Mother of Bathurst bus crash victim still fighting for change nine years after tragedy
January 12 is always a solemn anniversary in New Brunswick, since a bus crash killed seven members of the Bathurst High School basketball team and the coach's wife when their van collided with a transport truck. Since that day, family members, and those who support them, have pushed for change in New Brunswick.
Isabelle Hains, mother of victim Daniel Hains, passed on nearly 2,000 questions to a Crown prosecutor during the 2009 inquest into the tragedy. Families couldn't get standing at the coroner’s inquest, leaving many of their questions unanswered - something she says still hasn't changed.
Hains' group, 'Van Angels,' has fought for the government to update the New Brunswick Coroners Act, and she still remembers feeling shut out of the Bathurst inquest whenever she sees another family in the same situation.
“I just feel for them, I say, ‘Oh my gosh, if they only knew what they have to go through to get the answers they want,’” says Hains.
“It's unbelievable that we're still dealing with a Coroner's Act that doesn't do so many things for the living and for the dead,” says Van Angels member Melynda Jarratt. “If its aim is to protect the living, I don't think it achieves its goal.”
David O'Brien, a past president of New Brunswick Bar Association, has spent more than a decade pushing for an overhaul of the New Brunswick Coroners Act, fighting to give families and other groups legal standing when it comes to coroner's inquests.
“I think we should take another kick at the can,” says O'Brien. “We're the only jurisdiction in the country that does not permit that. All other jurisdictions have agreed it's a good idea and implemented it, some of them, like Ontario, as long ago as the 1970s.”
Legal standing gives interested parties the right to hire their own lawyers, call witnesses, and ask questions during an inquest.
“It comes from a different perspective if you have members of the family who can ask their own questions rather than having to pass notes to a Crown prosecutor,” says O'Brien.
Hains and Jarratt believe acts adopted by other provinces are more effective.
Moncton native Ashley Smith was the subject of an inquiry after her 2007 death in an Ontario jail.
Her family was able to gain legal standing in Ontario and participate in two inquests, which lawyers say was vital in obtaining the eventual verdict of homicide, rather than an accident.

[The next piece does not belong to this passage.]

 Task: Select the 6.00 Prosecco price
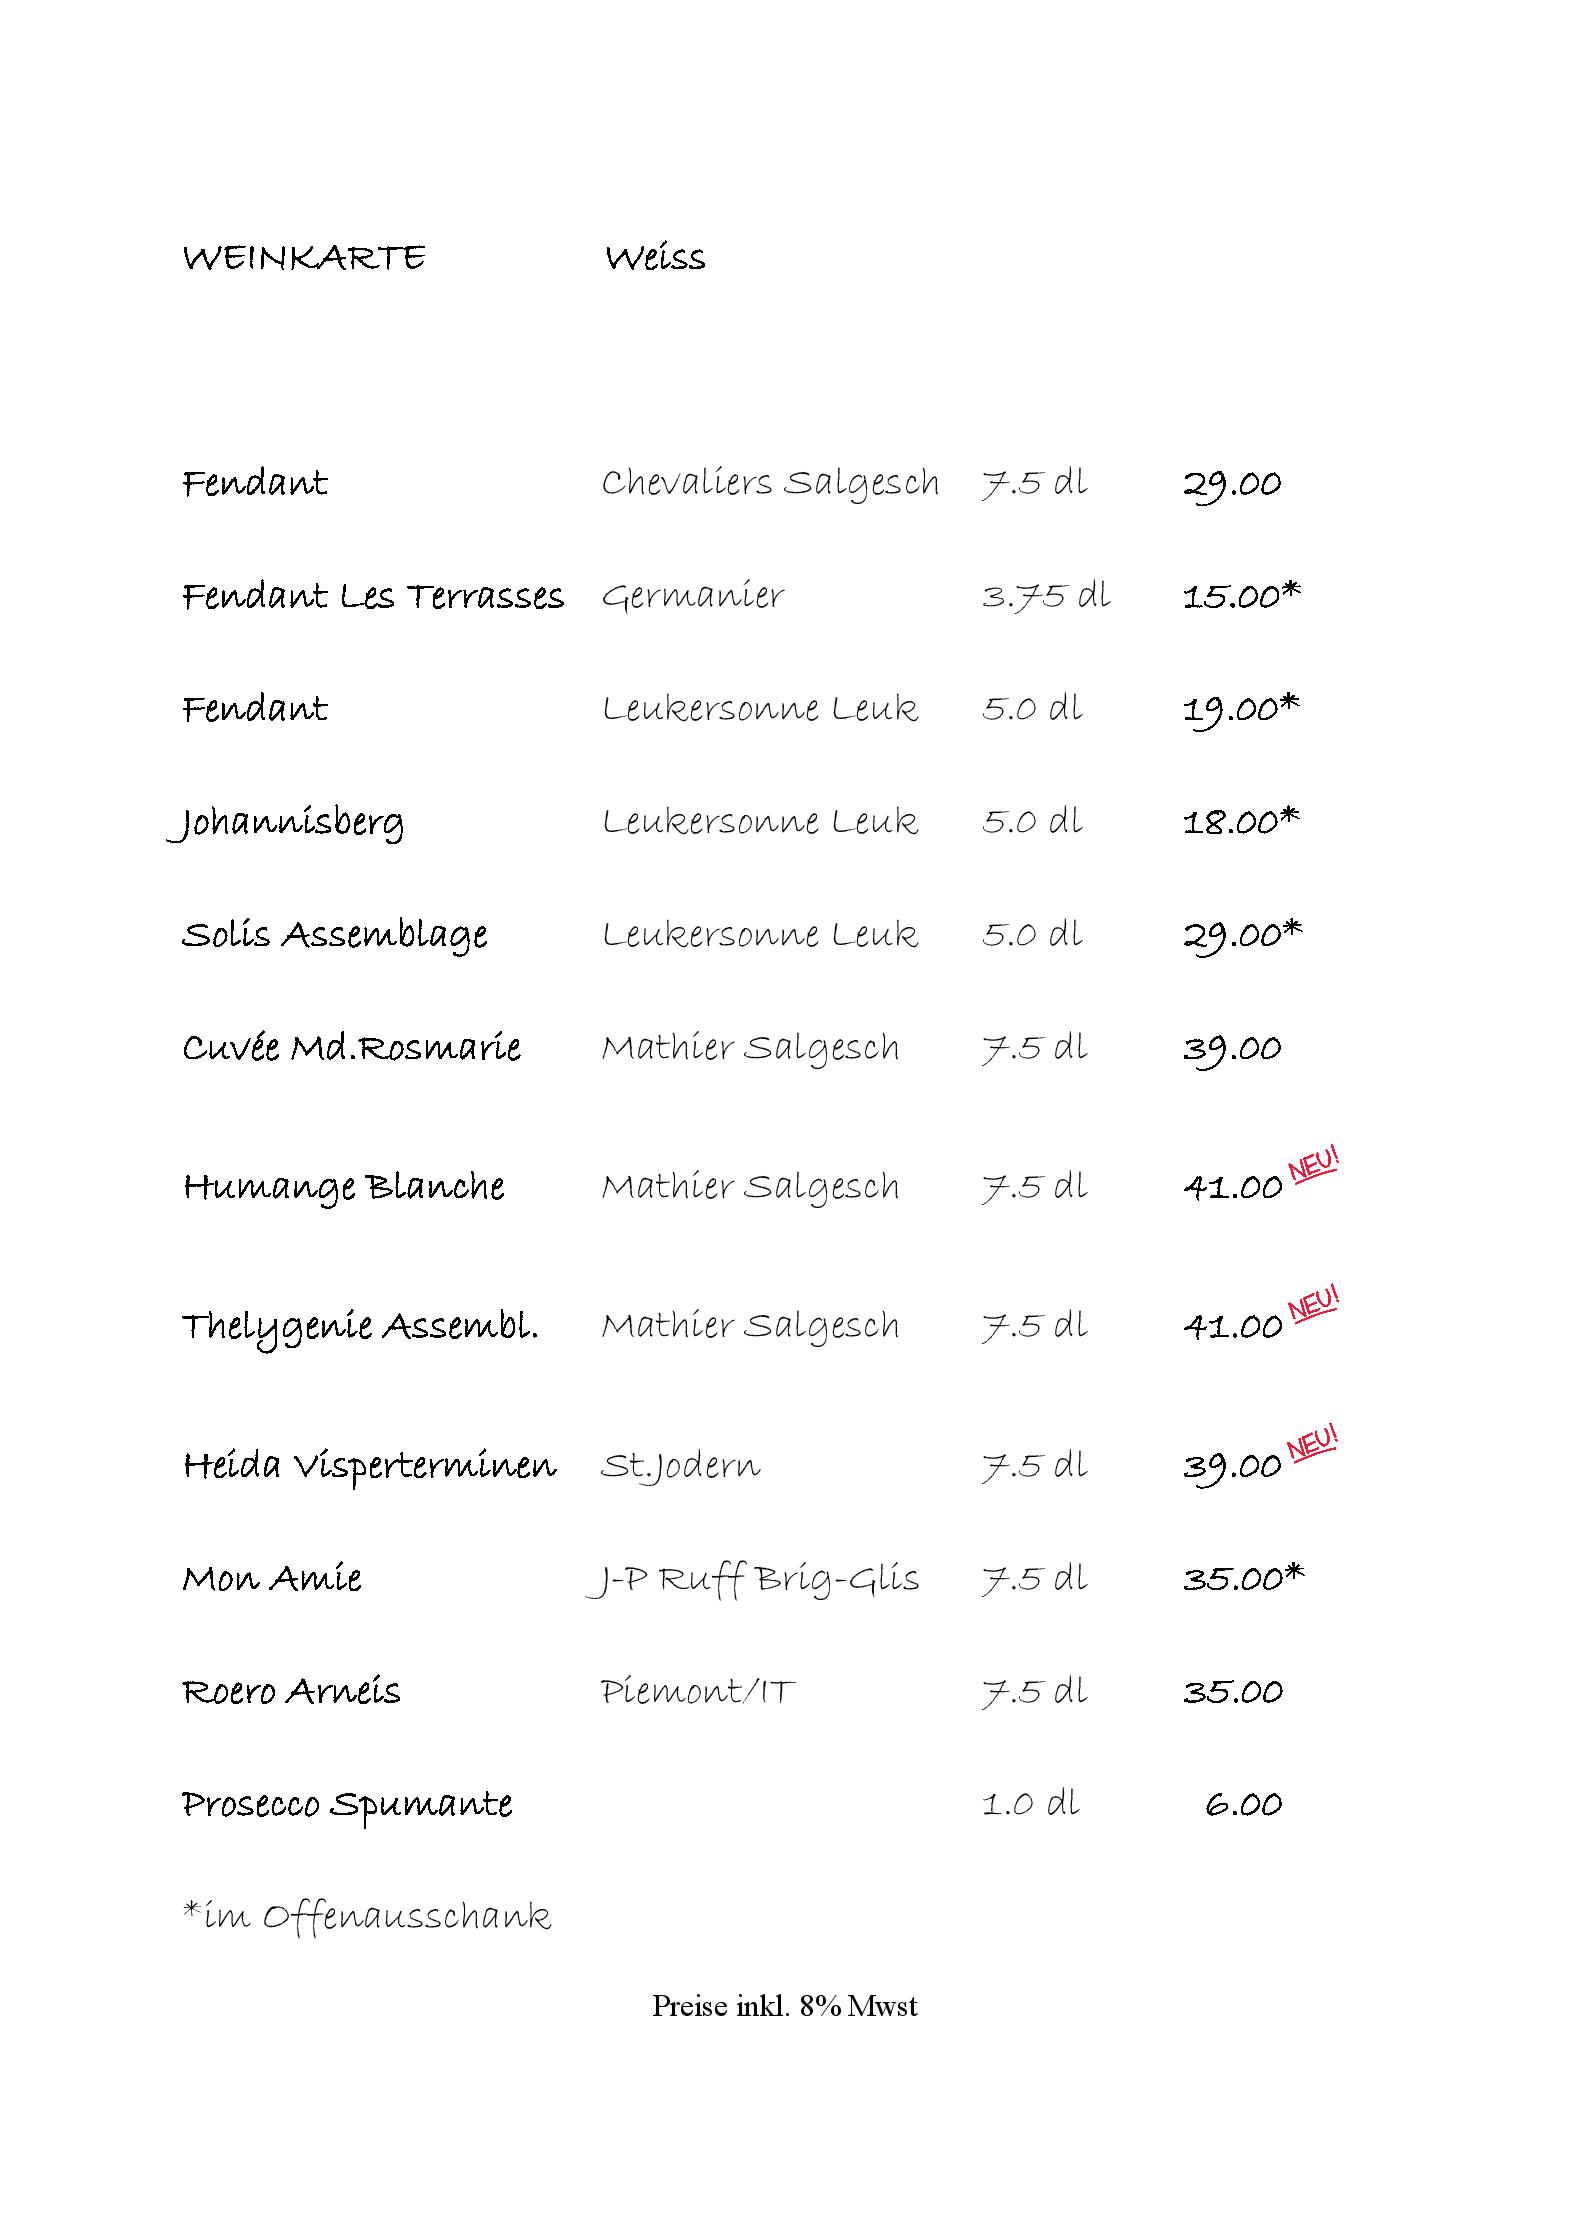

In the years since the Smith inquiry, there are numerous examples of families fighting and failing to obtain legal standing in New Brunswick inquests - from the Serena Perry case in Saint John to the October inquest into the death of Dorchester inmate Glen Edward Wareham.
“2003, 2008, 2009, 2011, and I wrote the last letter in 2013 to whoever was in power in 2013!” says O'Brien. “Liberals, Conservatives, we never really got a principled response as to why they declined to do what's been done everywhere else in the country.”
The Bar Association hasn't requested that the Gallant government update the act, but feel change needs to come soon.
The Department of Justice and Public Safety did not respond to CTV's request for comment on Thursday.